Donc, lorsque la Révolution éclata, le goût de la masse du public était toujours nettement hostile à notre art du Moyen-Age, et les considérations qui l'avaient parfois fait respecter jusque-là: attachement aux souvenirs de la monarchie, de la féodalité et de l'Église, étaient remplacées par des sentiments exactement opposés, de sorte que tout concourait alors à proscrire les monuments de notre passé national; les œuvres postérieures à la Renaissance semblaient seules mériter quelque estime, mais non toutes; un style nouveau se formait, en effet, qui était ou voulait être une imitation plus serrée de l'antique, d'après les découvertes de Pompéï, c'est le style de David. Or, pour ses adeptes, le style de Louis XV n'était guère plus estimable que le gothique, et tout ce qui leur déplaisait en matière d'art leur semblait immoral et incivique. Et cependant, il y eut des hommes assez éclairés pour comprendre que tout ce qui touche l'histoire a une valeur, et qu'indépendamment de la politique et de la mode, il existe dans tous les temps et sur tous les sujets des chefs-d'œuvre qui ont droit au respect.

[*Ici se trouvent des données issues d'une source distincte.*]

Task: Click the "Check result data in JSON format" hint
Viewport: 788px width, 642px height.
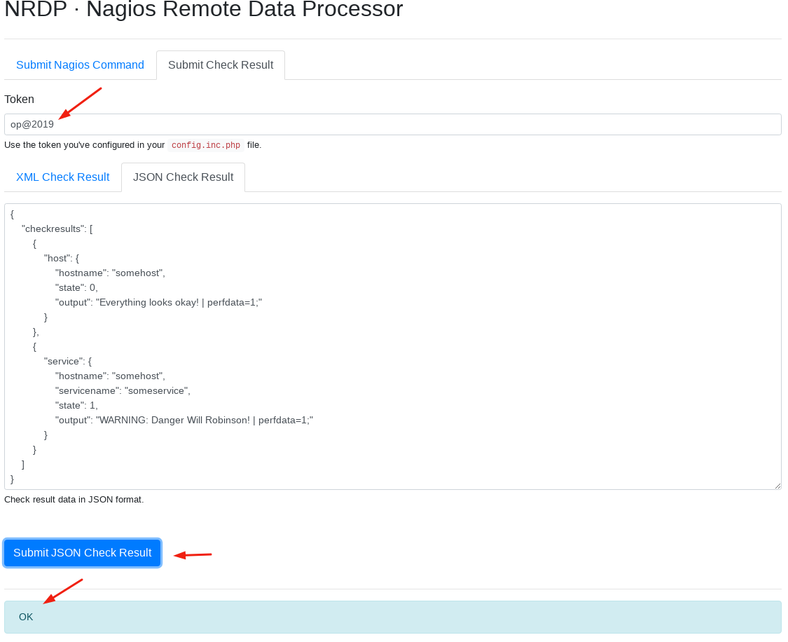Action: pyautogui.click(x=74, y=500)
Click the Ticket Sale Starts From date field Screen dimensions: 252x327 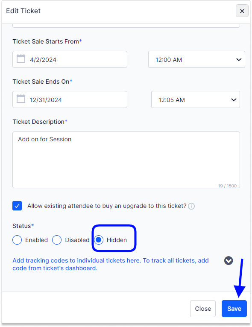70,59
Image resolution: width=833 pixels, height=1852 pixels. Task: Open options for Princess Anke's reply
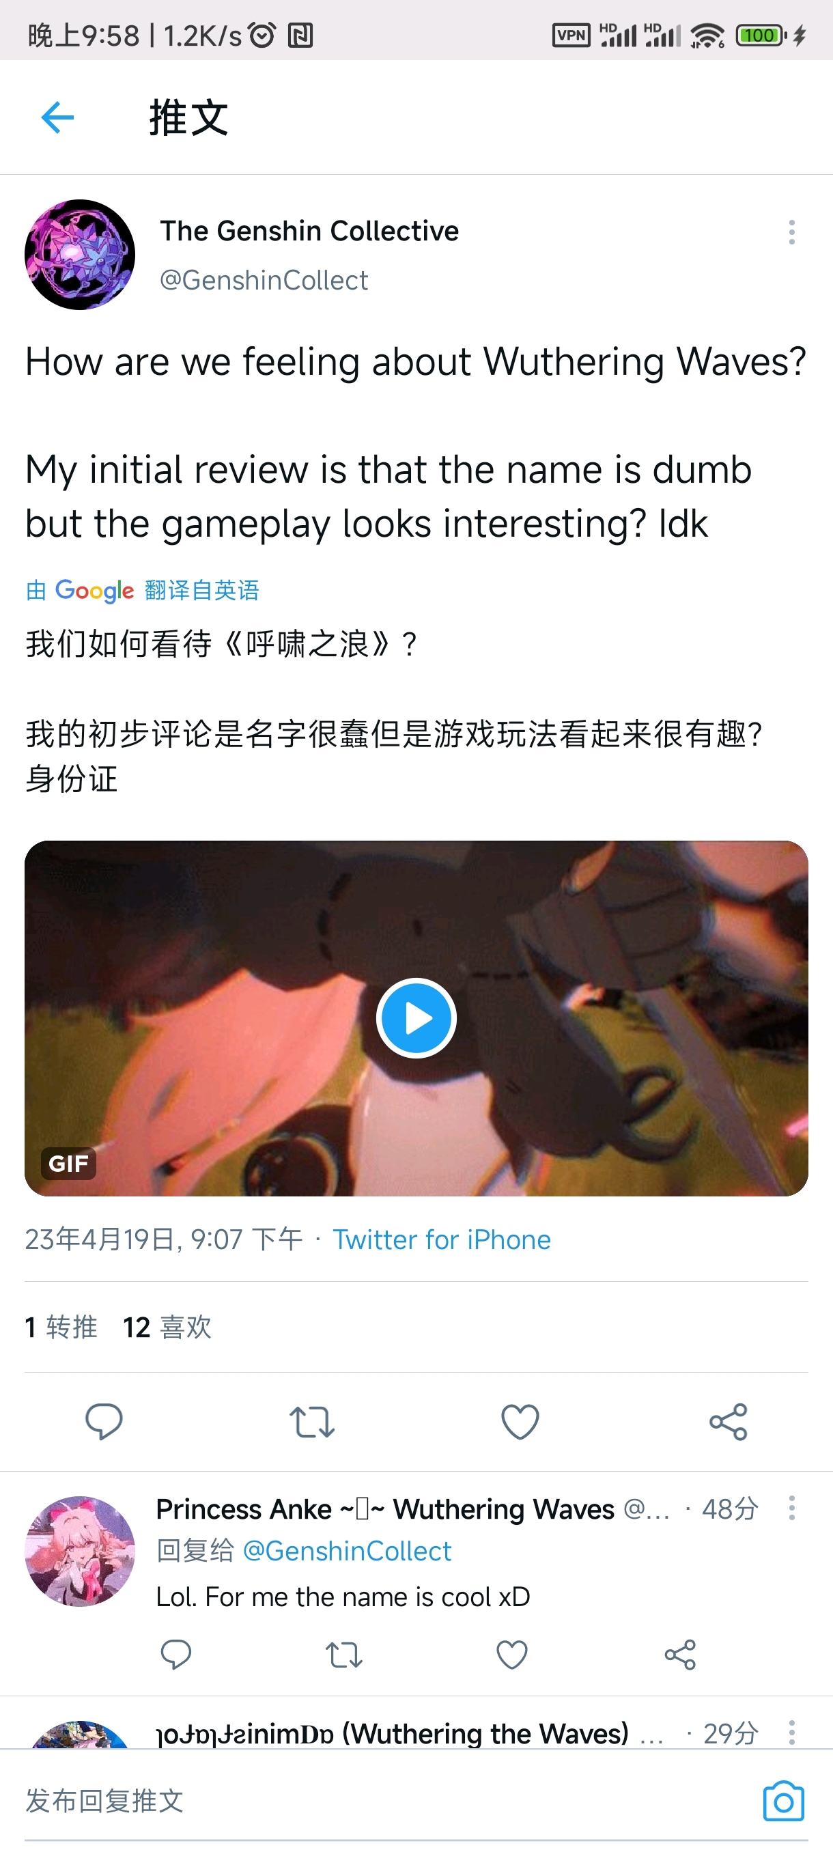point(791,1508)
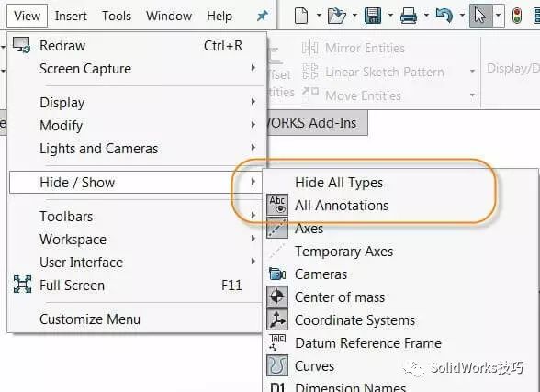Screen dimensions: 540x392
Task: Click the Open file folder icon
Action: (336, 16)
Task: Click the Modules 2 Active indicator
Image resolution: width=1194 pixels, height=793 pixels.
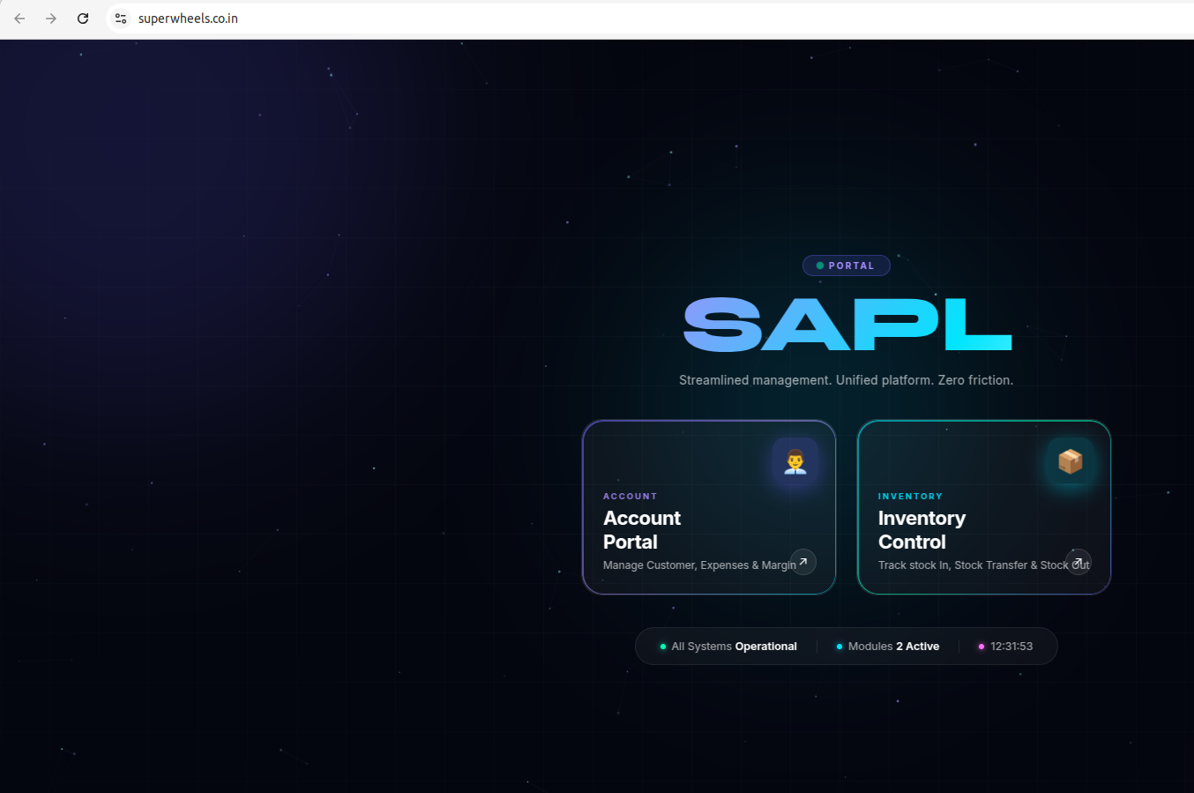Action: (x=892, y=647)
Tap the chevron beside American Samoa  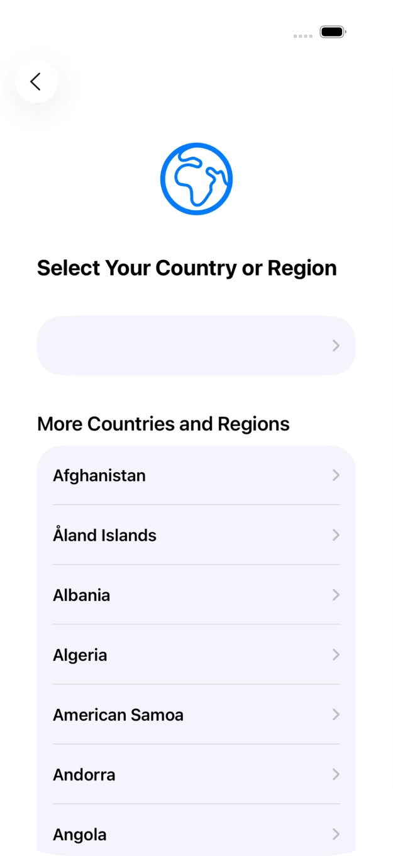(x=335, y=714)
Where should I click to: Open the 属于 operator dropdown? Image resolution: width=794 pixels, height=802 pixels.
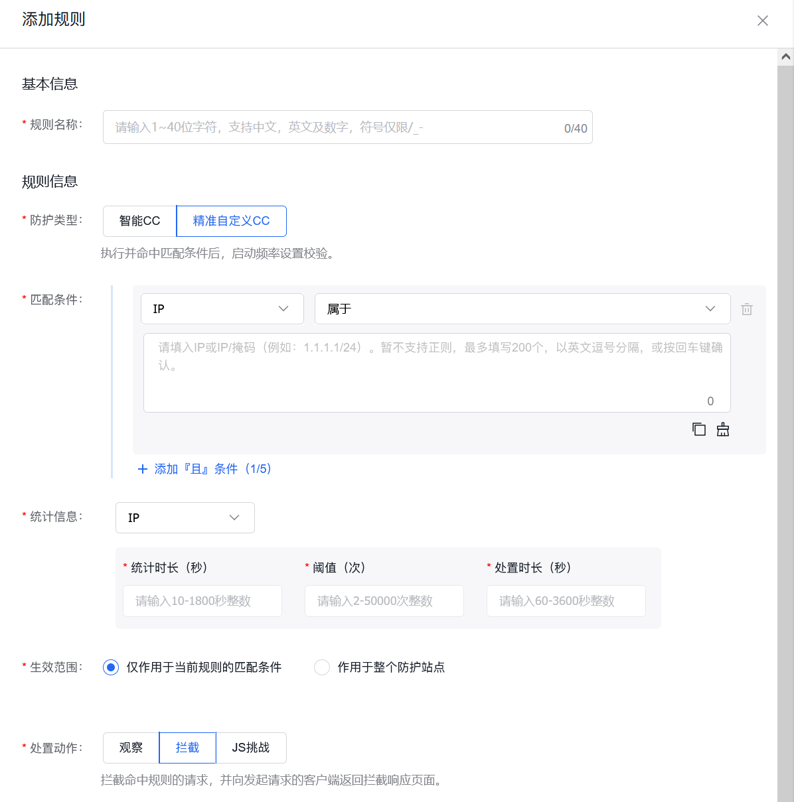[522, 308]

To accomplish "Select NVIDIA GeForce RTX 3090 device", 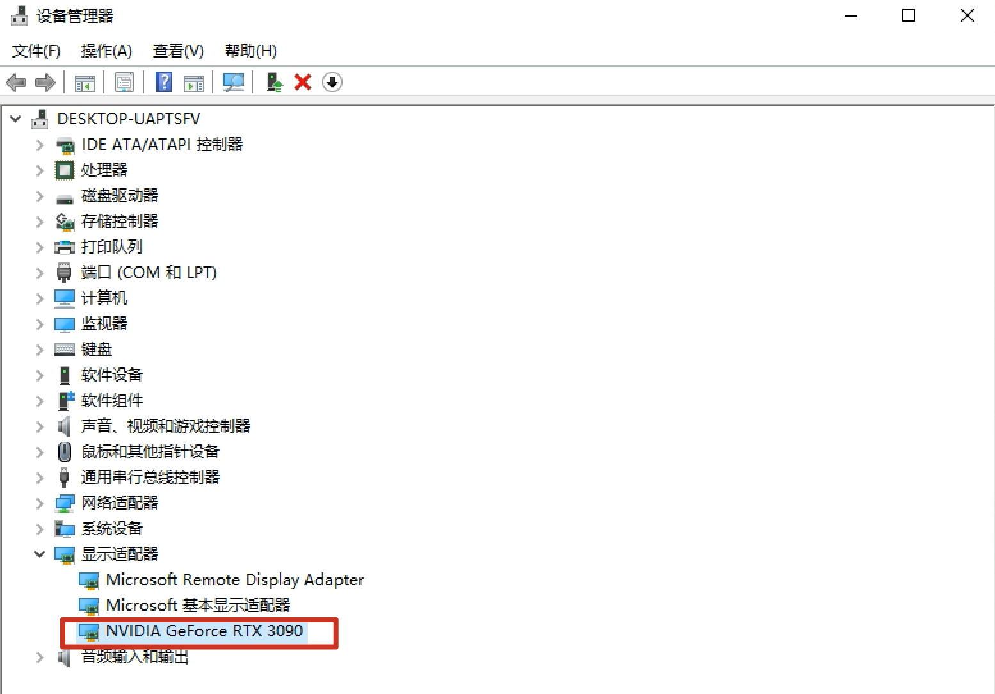I will pos(204,631).
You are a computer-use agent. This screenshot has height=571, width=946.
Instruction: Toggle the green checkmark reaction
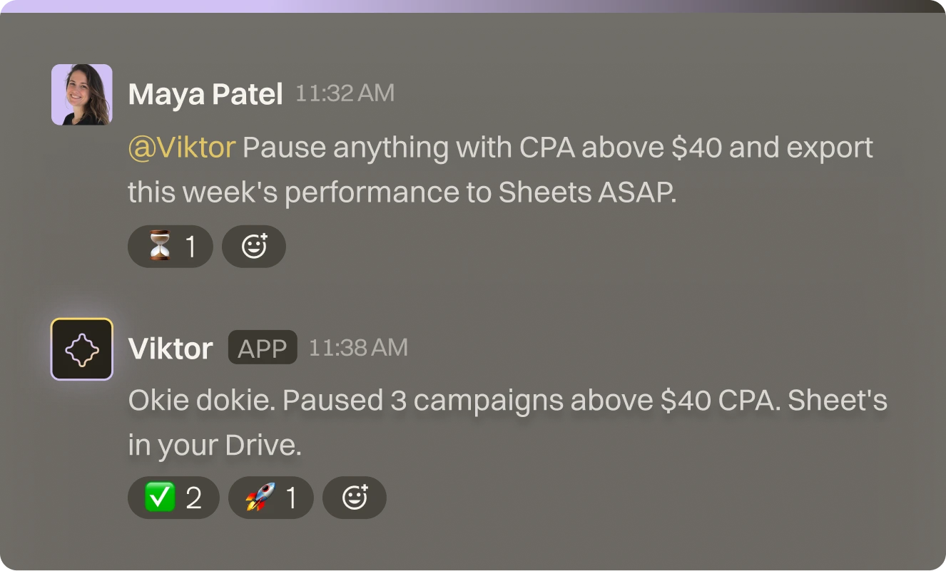point(173,498)
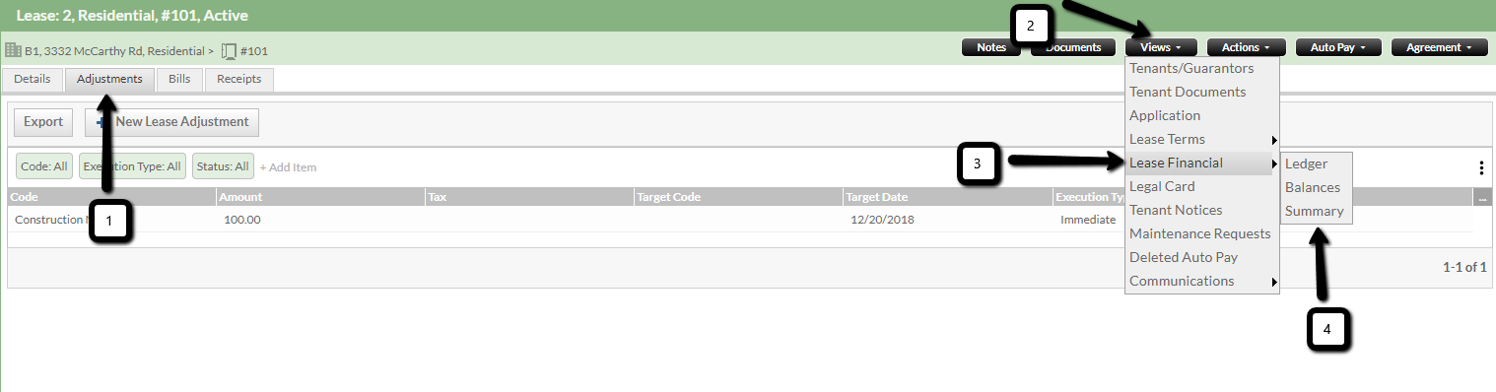Click the unit icon beside #101
Image resolution: width=1496 pixels, height=392 pixels.
coord(229,50)
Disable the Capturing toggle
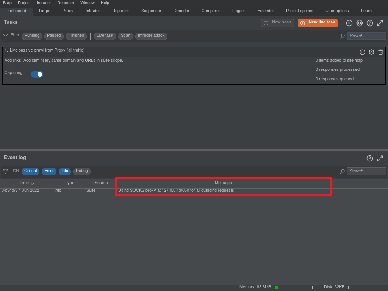388x291 pixels. [37, 74]
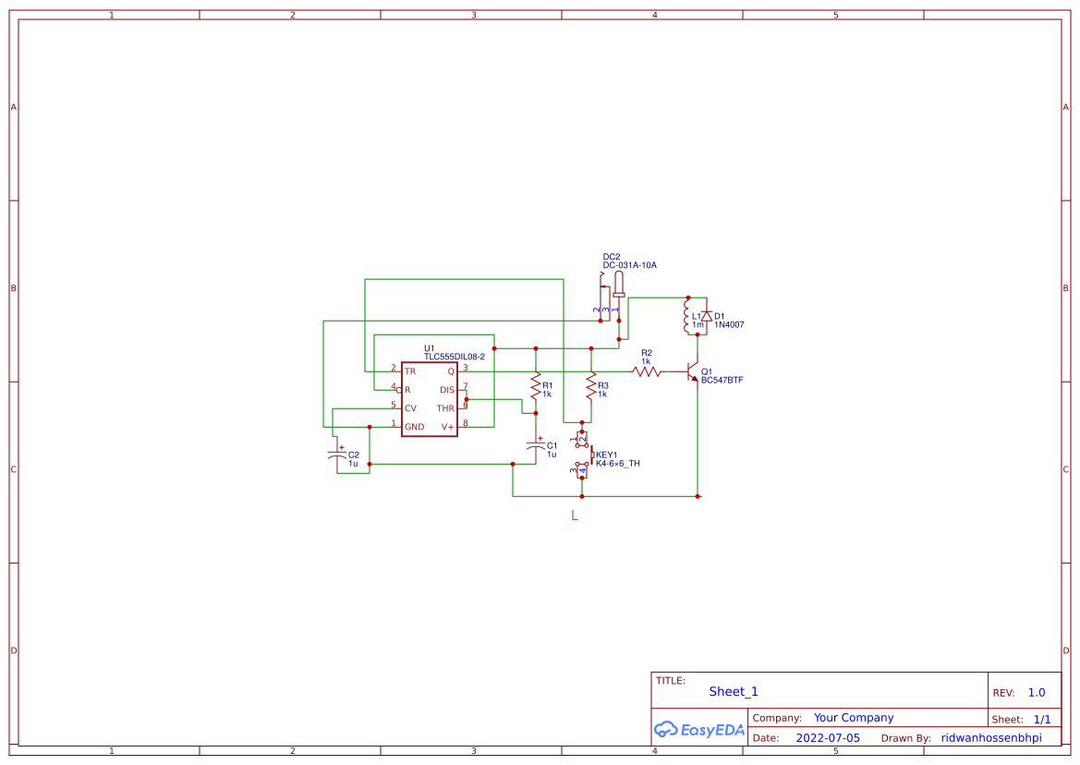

On connaît les deux éloquents et courageux rapports de l'abbé Grégoire à la Convention sur le Vandalisme. On sait aussi que Collot d'Herbois et Billaud-Varennes écrivaient le 2 novembre 1793 au commissaire de la section du Panthéon, en lui enjoignant d'envoyer à la fonte les cuivres des églises et collèges : « Il est à remarquer que parmi les monuments en cuivre qui se trouvent dans les églises de Paris, il en est qui sont de véritables chefsd'œuvre. Il faut donc, avant de les faire enlever, examiner s'ils ne doivent pas être conservés à la postérité, et dans le cas d'un doute à cet égard, prévenir le comité d'instruction publique.